Higginbotham also complained about not being able to get in touch with the council member who serves his district, but before the council meeting was over, Higginbotham had the councilman’s telephone number.
Mayor Lanis White said some money was available from the 2-cent gas tax.
“The council and I are going to look at the condition of these roads and try and prioritize,” White said. “I’m sure McGuffie Drive would be in the top two or three, for sure. It could be our worst road, I don’t know. But you are right, and we hear you.”
McGuffie Drive has about 21 residences.
Other roads in Ragland the council agreed need work include 7th Ave., 4th Street, 17th Street, 21st Street, 23rd Street and McEwen Road.
Another resident upset that a new Dollar General is being built in a residential area of town is former councilman Bobby Davis.
“The Dollar General we have right now has been broken into two or three times this past year and has been broken into in past years,” Davis said after the meeting Monday. “Now what they will be doing is bringing this into a residential section where you have churches and people living on both sides of it. It’s still going to be broken into, in my opinion, and it’s going to be built in my backyard.”

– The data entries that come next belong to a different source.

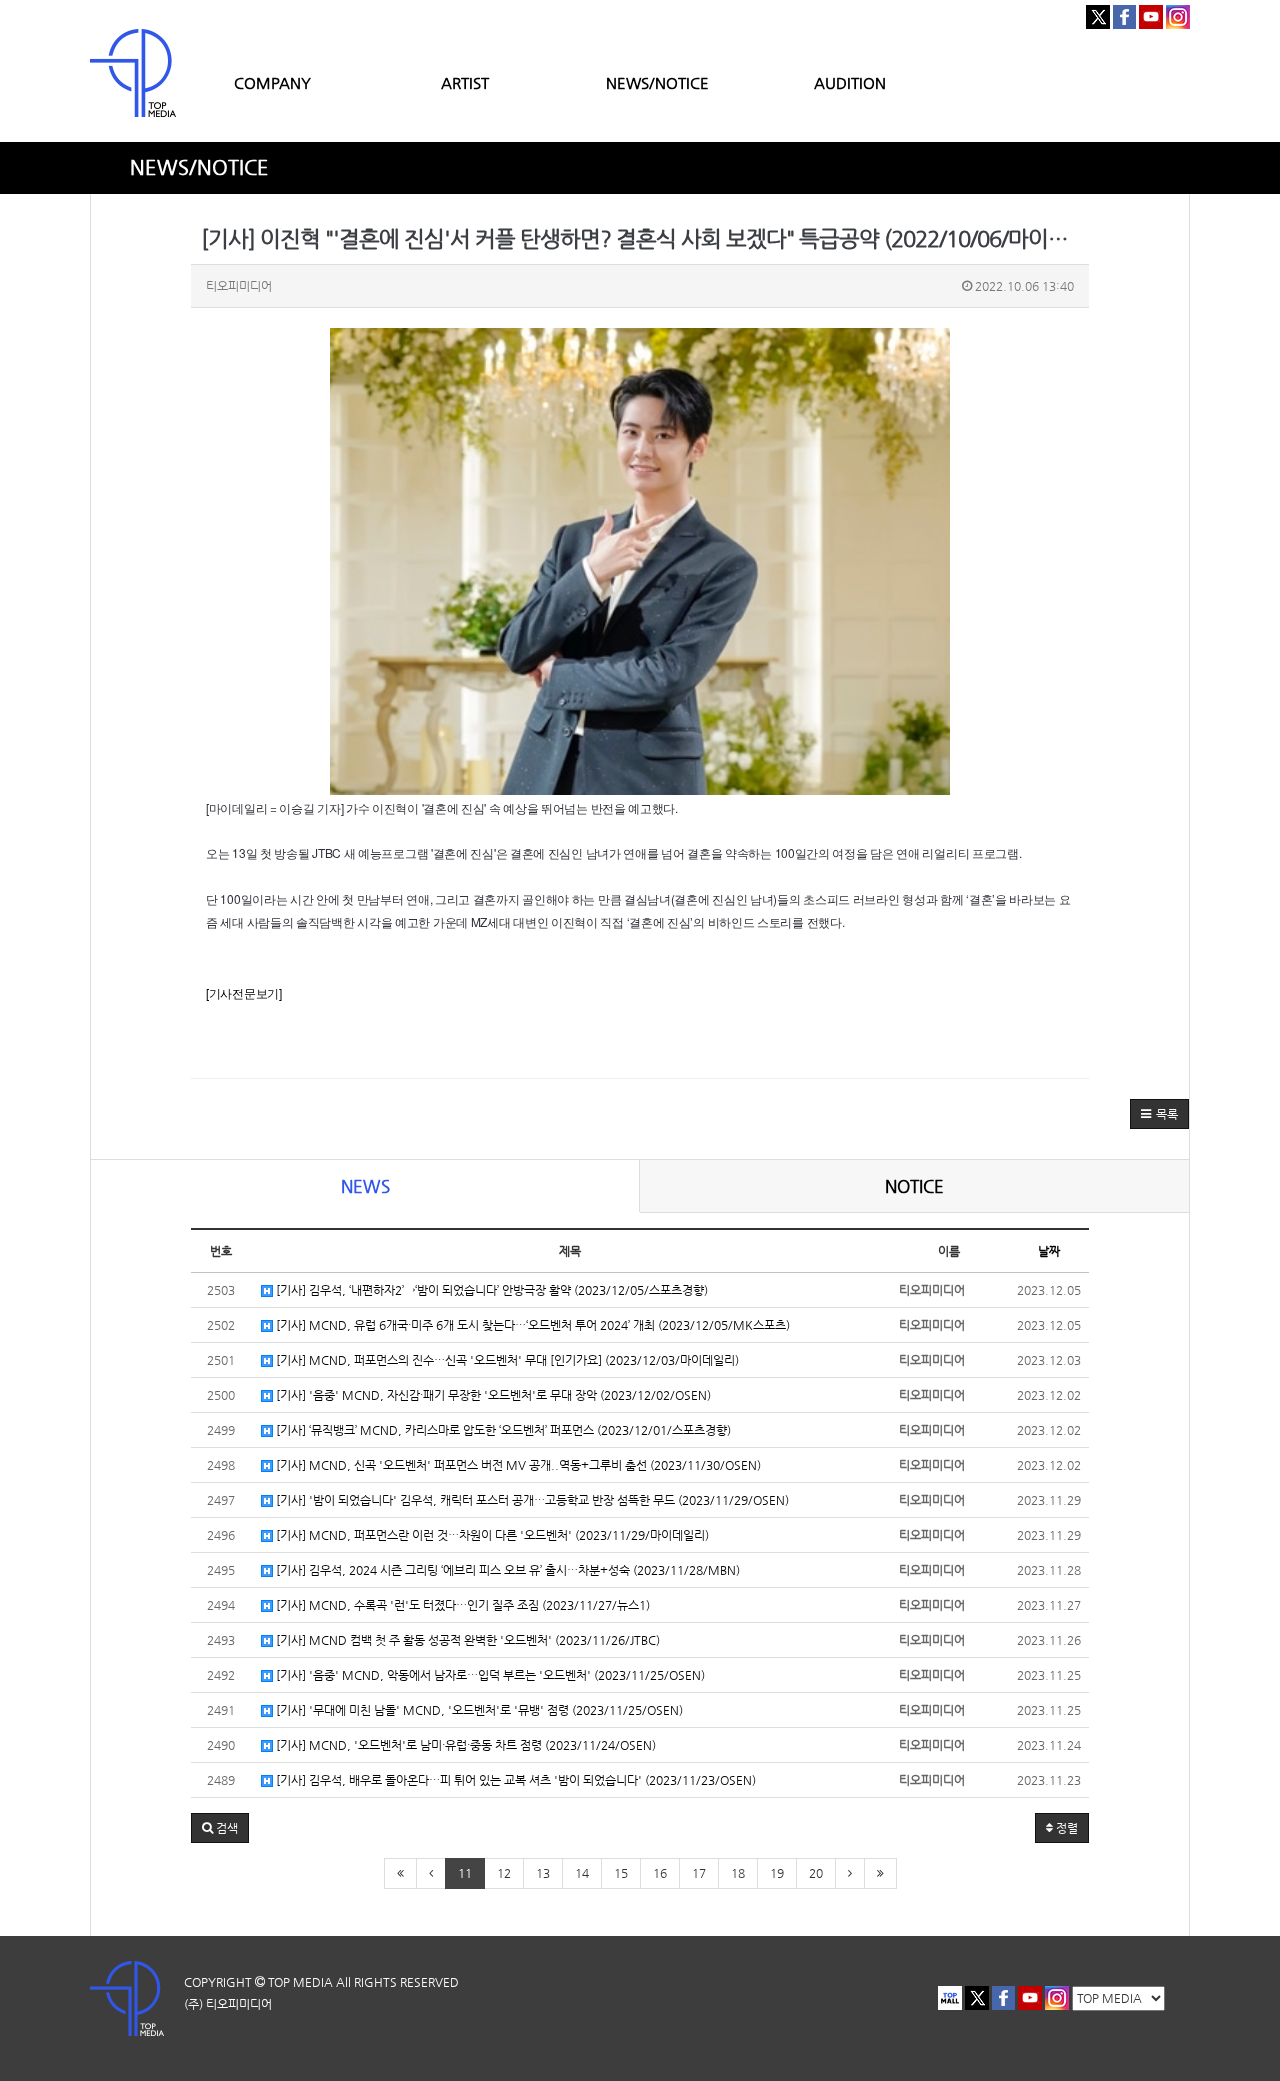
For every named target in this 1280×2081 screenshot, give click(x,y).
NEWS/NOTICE (657, 82)
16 (660, 1873)
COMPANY (272, 82)
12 (504, 1873)
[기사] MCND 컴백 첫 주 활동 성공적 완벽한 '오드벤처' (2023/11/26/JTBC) (466, 1640)
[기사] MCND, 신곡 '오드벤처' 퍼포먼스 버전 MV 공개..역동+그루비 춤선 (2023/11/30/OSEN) (517, 1465)
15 (621, 1873)
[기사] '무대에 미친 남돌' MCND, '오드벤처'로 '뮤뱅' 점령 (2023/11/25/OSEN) (478, 1710)
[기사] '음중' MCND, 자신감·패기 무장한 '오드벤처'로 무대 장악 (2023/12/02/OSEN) (492, 1395)
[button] (1159, 1114)
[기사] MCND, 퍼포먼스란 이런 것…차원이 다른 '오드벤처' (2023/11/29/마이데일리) (491, 1535)
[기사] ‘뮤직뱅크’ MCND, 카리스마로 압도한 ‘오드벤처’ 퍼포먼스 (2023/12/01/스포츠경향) (502, 1430)
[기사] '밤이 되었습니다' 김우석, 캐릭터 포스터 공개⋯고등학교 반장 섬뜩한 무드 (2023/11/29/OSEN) (531, 1500)
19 (777, 1873)
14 (582, 1873)
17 (699, 1873)
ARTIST (465, 82)
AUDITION (850, 82)
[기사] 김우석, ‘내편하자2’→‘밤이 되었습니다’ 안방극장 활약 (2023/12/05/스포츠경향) (490, 1290)
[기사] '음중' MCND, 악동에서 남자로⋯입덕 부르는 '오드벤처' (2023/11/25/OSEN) (489, 1675)
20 (816, 1873)
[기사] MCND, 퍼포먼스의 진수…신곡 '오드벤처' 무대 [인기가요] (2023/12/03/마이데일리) (506, 1360)
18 (738, 1873)
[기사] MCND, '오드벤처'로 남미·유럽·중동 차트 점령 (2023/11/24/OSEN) (464, 1745)
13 (543, 1873)
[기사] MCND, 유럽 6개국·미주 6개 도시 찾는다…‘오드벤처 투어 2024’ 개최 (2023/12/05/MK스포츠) (531, 1325)
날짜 (1049, 1251)
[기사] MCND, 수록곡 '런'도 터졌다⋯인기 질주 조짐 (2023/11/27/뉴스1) (461, 1605)
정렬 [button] (1065, 1828)
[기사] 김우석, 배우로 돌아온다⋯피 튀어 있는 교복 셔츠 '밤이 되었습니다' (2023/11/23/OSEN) (514, 1780)
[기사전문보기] (244, 992)
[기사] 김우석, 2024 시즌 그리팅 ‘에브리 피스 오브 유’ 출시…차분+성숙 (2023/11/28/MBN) (506, 1570)
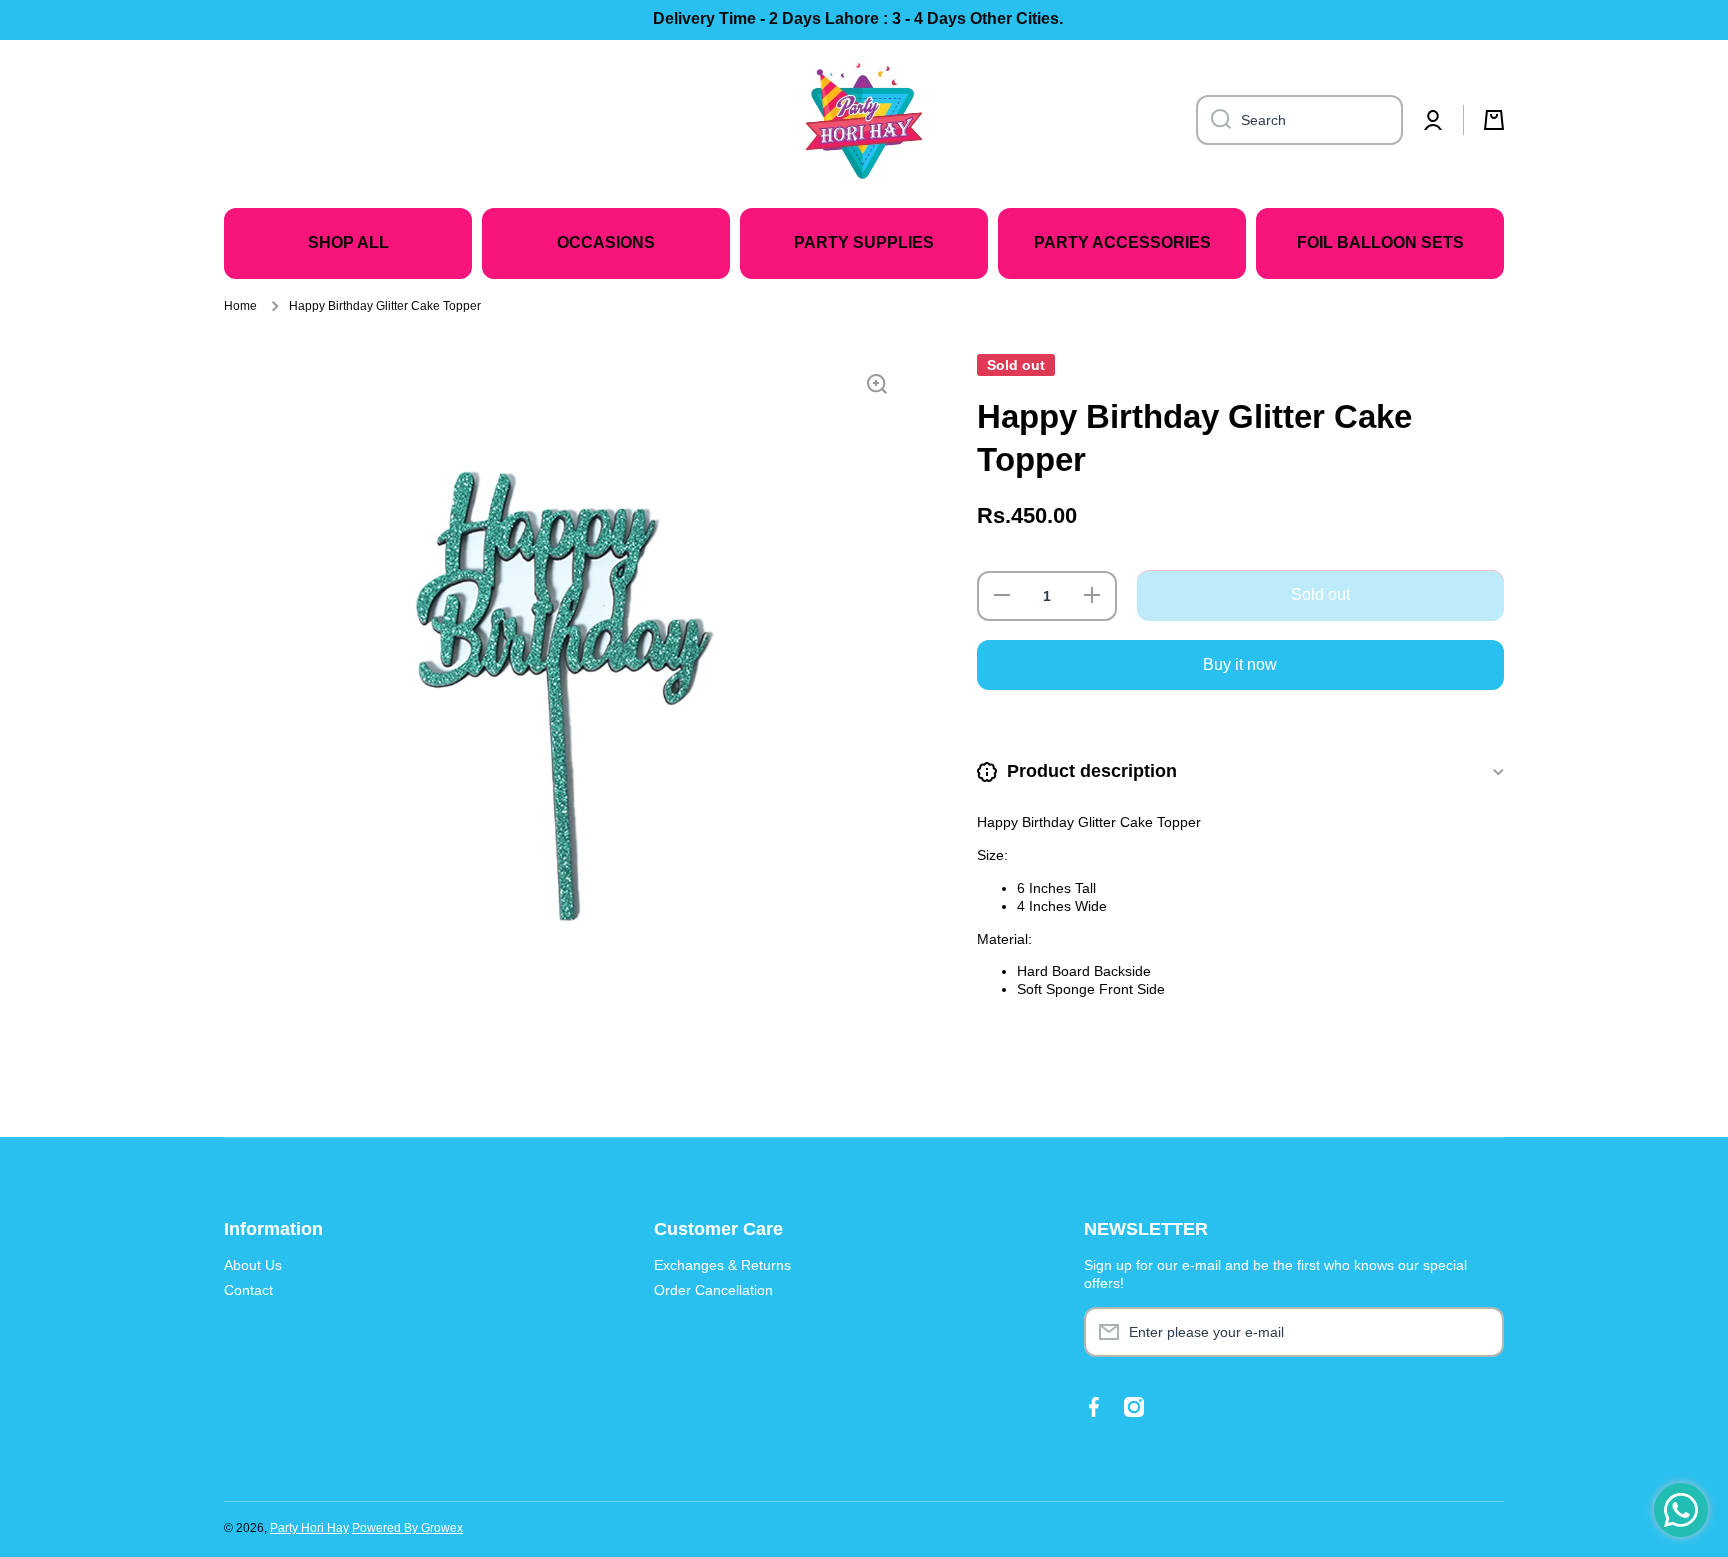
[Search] (1213, 120)
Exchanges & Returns (722, 1265)
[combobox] (1299, 120)
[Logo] (864, 120)
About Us (253, 1265)
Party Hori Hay (309, 1528)
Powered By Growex (407, 1528)
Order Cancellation (713, 1290)
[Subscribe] (1479, 1332)
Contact (248, 1290)
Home (240, 306)
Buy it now (1240, 664)
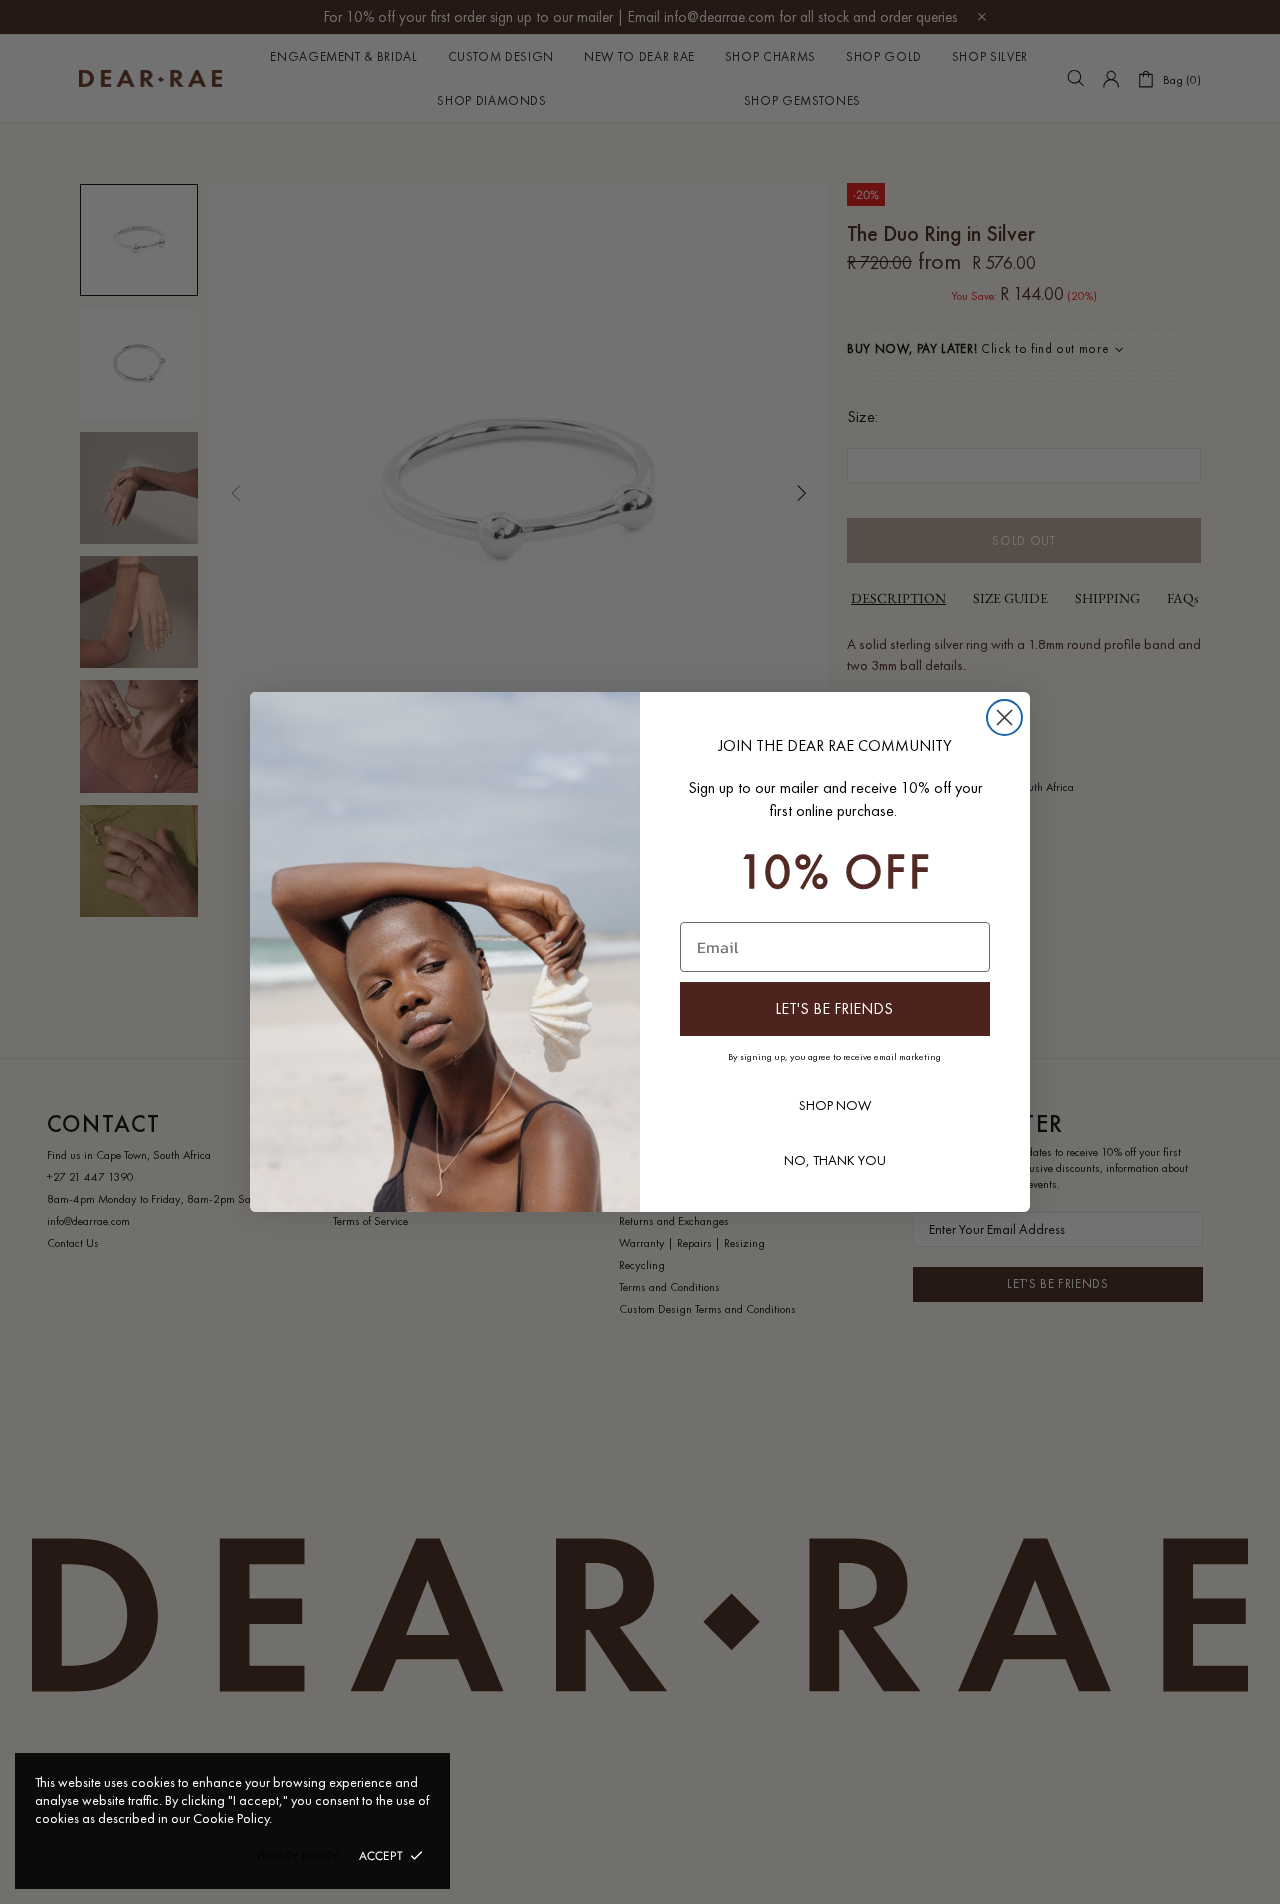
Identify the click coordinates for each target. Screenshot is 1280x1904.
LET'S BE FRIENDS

Davis lives on 10th Street, and plans are to build the new Dollar General on 9th Street. He said this location will give thieves the opportunity to hide.
“When they go through my backyard and everyone else’s backyard, they are going to see things they will come back and steal,” Davis said. “They are able to put this business in the residential area because there are no zoning laws in Ragland. I want everybody to know that I am very displeased with what’s going on.”